A faithful transcription of all the data is required.

------

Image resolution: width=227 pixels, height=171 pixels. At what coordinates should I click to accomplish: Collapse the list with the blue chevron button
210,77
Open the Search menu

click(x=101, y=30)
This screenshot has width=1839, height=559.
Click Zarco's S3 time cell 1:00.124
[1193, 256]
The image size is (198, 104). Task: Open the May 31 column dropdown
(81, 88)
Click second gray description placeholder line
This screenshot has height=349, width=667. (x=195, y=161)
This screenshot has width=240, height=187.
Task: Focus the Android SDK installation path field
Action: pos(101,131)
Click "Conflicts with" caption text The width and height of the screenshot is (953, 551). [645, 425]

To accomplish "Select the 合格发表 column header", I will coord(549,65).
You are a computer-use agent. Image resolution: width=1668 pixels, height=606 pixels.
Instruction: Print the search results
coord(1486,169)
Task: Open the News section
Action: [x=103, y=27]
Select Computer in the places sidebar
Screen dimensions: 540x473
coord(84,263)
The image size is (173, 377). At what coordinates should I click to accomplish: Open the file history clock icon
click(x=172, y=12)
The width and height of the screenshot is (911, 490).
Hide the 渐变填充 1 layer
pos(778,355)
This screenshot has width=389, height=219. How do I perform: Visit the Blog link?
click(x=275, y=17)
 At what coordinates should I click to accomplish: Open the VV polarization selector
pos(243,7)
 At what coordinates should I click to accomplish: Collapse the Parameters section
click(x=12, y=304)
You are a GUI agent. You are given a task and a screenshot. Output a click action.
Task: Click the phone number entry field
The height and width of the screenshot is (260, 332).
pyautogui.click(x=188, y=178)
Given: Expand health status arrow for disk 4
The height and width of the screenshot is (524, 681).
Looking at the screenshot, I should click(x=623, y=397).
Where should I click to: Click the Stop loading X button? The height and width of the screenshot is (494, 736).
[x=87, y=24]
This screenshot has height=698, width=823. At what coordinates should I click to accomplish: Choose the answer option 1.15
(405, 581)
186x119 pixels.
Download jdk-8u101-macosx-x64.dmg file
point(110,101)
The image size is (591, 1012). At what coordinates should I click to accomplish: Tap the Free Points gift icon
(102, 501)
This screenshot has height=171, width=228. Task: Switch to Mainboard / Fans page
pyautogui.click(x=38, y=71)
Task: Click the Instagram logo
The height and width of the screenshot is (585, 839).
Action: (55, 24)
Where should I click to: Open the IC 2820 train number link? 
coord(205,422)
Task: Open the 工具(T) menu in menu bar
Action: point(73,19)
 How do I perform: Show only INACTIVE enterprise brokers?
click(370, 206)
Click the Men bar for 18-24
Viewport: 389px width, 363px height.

------

→ **Reply**:
Image resolution: width=227 pixels, height=171 pixels. At what coordinates should I click to accomplish: Collapse the list with the blue chevron button
210,77
Open the Search menu

click(x=101, y=30)
This screenshot has width=1839, height=559.
Click Zarco's S3 time cell 1:00.124
[1193, 256]
The image size is (198, 104). Task: Open the May 31 column dropdown
(81, 88)
Click second gray description placeholder line
This screenshot has height=349, width=667. (x=195, y=161)
This screenshot has width=240, height=187.
Task: Focus the Android SDK installation path field
Action: pos(101,131)
Click "Conflicts with" caption text The width and height of the screenshot is (953, 551). [645, 425]

To accomplish "Select the 合格发表 column header", I will coord(549,65).
You are a computer-use agent. Image resolution: width=1668 pixels, height=606 pixels.
Instruction: Print the search results
coord(1486,169)
Task: Open the News section
Action: [x=103, y=27]
Select Computer in the places sidebar
Screen dimensions: 540x473
coord(84,263)
The image size is (173, 377). At what coordinates should I click to accomplish: Open the file history clock icon
click(x=172, y=12)
The width and height of the screenshot is (911, 490).
Hide the 渐变填充 1 layer
pos(778,355)
This screenshot has width=389, height=219. How do I perform: Visit the Blog link?
click(x=275, y=17)
 At what coordinates should I click to accomplish: Open the VV polarization selector
pos(243,7)
 At what coordinates should I click to accomplish: Collapse the Parameters section
click(x=12, y=304)
You are a GUI agent. You are given a task and a screenshot. Output a click action.
Task: Click the phone number entry field
The height and width of the screenshot is (260, 332).
pyautogui.click(x=188, y=178)
Given: Expand health status arrow for disk 4
The height and width of the screenshot is (524, 681).
Looking at the screenshot, I should click(x=623, y=397).
Where should I click to: Click the Stop loading X button? The height and width of the screenshot is (494, 736).
[x=87, y=24]
This screenshot has height=698, width=823. At what coordinates should I click to accomplish: Choose the answer option 1.15
(405, 581)
186x119 pixels.
Download jdk-8u101-macosx-x64.dmg file
point(110,101)
The image size is (591, 1012). At what coordinates should I click to accomplish: Tap the Free Points gift icon
(102, 501)
This screenshot has height=171, width=228. Task: Switch to Mainboard / Fans page
pyautogui.click(x=38, y=71)
Task: Click the Instagram logo
The height and width of the screenshot is (585, 839).
Action: (55, 24)
Where should I click to: Open the IC 2820 train number link? 
coord(205,422)
Task: Open the 工具(T) menu in menu bar
Action: point(73,19)
 How do I perform: Show only INACTIVE enterprise brokers?
click(370, 206)
Click the Men bar for 18-24
Viewport: 389px width, 363px height.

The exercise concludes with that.